## What you should do
What is needed is an exact transcription of the line with "Open the 'Czas posta' sort key dropdown" and all the lines that follow it in the entries below; add nothing else.
Segment Start: Entries supplied
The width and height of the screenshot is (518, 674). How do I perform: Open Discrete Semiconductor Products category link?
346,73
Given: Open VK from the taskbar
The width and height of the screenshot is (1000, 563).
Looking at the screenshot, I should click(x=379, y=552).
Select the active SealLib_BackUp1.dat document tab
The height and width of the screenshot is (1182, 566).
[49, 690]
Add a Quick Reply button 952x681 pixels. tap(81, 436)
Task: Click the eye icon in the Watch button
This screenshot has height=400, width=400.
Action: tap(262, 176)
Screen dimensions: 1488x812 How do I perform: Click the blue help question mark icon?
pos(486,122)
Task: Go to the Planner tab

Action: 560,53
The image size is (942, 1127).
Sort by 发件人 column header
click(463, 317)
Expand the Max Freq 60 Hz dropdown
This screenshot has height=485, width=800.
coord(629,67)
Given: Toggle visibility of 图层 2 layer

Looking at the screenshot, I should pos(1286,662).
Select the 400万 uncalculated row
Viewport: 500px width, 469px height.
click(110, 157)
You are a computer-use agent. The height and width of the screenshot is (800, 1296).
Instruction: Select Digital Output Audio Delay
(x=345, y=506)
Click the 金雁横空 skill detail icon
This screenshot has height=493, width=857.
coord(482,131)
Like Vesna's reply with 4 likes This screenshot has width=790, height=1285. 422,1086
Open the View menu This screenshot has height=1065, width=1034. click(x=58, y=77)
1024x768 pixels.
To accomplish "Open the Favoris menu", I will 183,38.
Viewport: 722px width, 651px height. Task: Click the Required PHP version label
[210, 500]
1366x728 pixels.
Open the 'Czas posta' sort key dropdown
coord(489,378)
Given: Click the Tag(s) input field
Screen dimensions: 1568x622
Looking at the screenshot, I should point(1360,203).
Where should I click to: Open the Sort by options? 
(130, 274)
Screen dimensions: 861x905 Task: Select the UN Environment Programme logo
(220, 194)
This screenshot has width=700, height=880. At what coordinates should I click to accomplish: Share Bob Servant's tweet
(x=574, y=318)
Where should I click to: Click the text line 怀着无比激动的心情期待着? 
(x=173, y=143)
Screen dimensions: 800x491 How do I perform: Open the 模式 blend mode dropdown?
Segment End: Entries supplied
## Solution for this problem
Open the 'Czas posta' sort key dropdown
coord(489,378)
Given: Click the Tag(s) input field
Screen dimensions: 1568x622
Looking at the screenshot, I should point(1360,203).
Where should I click to: Open the Sort by options? 
(130, 274)
Screen dimensions: 861x905 Task: Select the UN Environment Programme logo
(220, 194)
This screenshot has width=700, height=880. At what coordinates should I click to accomplish: Share Bob Servant's tweet
(x=574, y=318)
Where should I click to: Click the text line 怀着无比激动的心情期待着? 
(x=173, y=143)
Screen dimensions: 800x491 How do I perform: Open the 模式 blend mode dropdown?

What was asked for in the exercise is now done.